CREATE PROC GetRecentSales ( @date DATETIME )
 AS
BEGIN
        --Note: if NULL, it will be replaced with a new date
        IF @date IS NULL
            SET @date = DATEADD(mm, -3,
                                ( SELECT    MAX([OrderDate])
                                  FROM      [dbo].[SalesOrderHeader_test]
                                ))
        SELECT  SUM(d.[OrderQty])
        FROM    [dbo].[SalesOrderHeader_test] h ,
                [dbo].[SalesOrderDetail_test] d
        WHERE   h.[SalesOrderID] = d.[SalesOrderID]
                AND h.[OrderDate] > @date
        OPTION  ( RECOMPILE )
    END
   
 EXEC [sys].[sp_recompile] @objname = N'GetRecentSales'
 GO

 DBCC FREEPROCCACHE
 GO

--Use the query hint: Option(Recompile)

ALTER PROC GetRecentSales ( @date DATETIME )
 AS
    BEGIN
        IF @date IS NULL
            SET @date = DATEADD(mm, -3,
                                ( SELECT    MAX([OrderDate])
                                  FROM      [dbo].[SalesOrderHeader_test]
                                ))
        SELECT  SUM(d.[OrderQty])
        FROM    [dbo].[SalesOrderHeader_test] h ,
                [dbo].[SalesOrderDetail_test] d
        WHERE   h.[SalesOrderID] = d.[SalesOrderID]
                AND h.[OrderDate] > @date
        OPTION  ( RECOMPILE )
    END
   
 --还有一种方法,是把可能出问题的语句单独做成一个子存储过程,让原来
 --的存储过程调用子存储过程,而不是语句本身。例如

 USE [AdventureWorks]
 GO

----the sub-sp

CREATE PROCEDURE GetRecentSalesHelper ( @date DATETIME )
 AS
    BEGIN
        SELECT  SUM(d.[OrderQty])
        FROM    [dbo].[SalesOrderHeader_test] h ,
                [dbo].[SalesOrderDetail_test] d
        WHERE   h.[SalesOrderID] = d.[SalesOrderID]
                AND h.[OrderDate] > @date
               
    END


--the main sp
 
ALTER PROC GetRecentSales ( @date DATETIME )
    AS
        BEGIN
            IF @date IS NULL
                SET @date = DATEADD(mm, -3,
                                    ( SELECT    MAX([OrderDate])
                                      FROM      [dbo].[SalesOrderHeader_test]
                                    ))
            EXEC GetRecentSalesHelper @date --call the sub sp

        END
c.      Temp table vs. Table variable
                                          i.     Temp table – can have statistics and indexes, for large number of rows
                                         ii.     Table variable – for small number of rows (<100)

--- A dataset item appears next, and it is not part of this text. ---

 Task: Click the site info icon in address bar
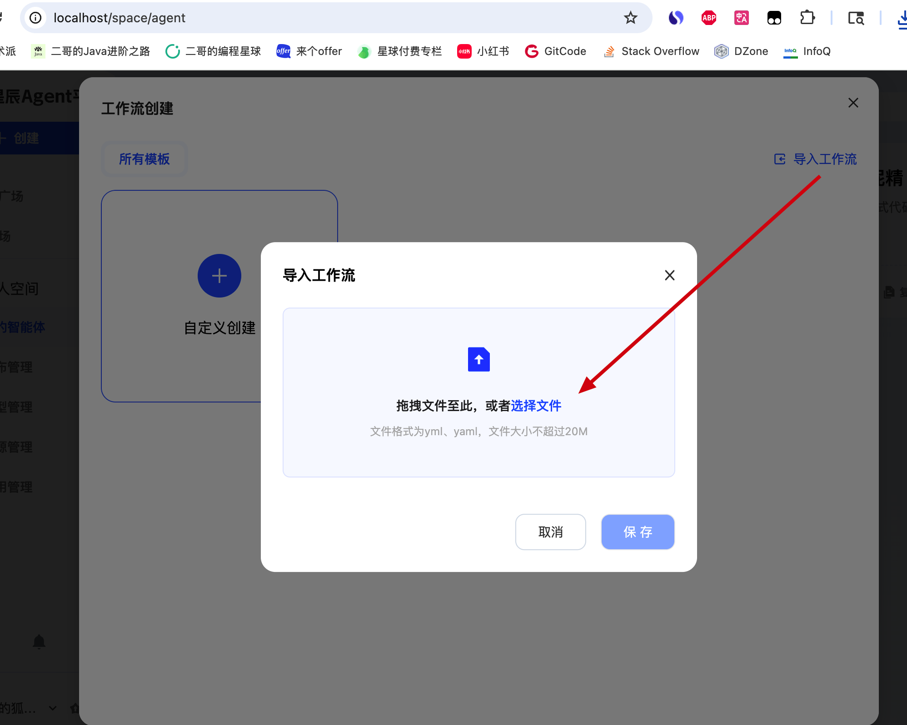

d.      Simplify complex query
                                          i.     If you have to use dynamic query, limit the conditions of choices and rows returned
                                         ii.     If too many tables in join – de-normalizing them
                                        iii.     Avoid of too many levels of view in view or sp in sp
                                        iv.     Use Order By if you have to
                                         v.     Do you have to return too many rows ? If not, use TOP to limit
                                        vi.     Use several simple statements to replace a complex one.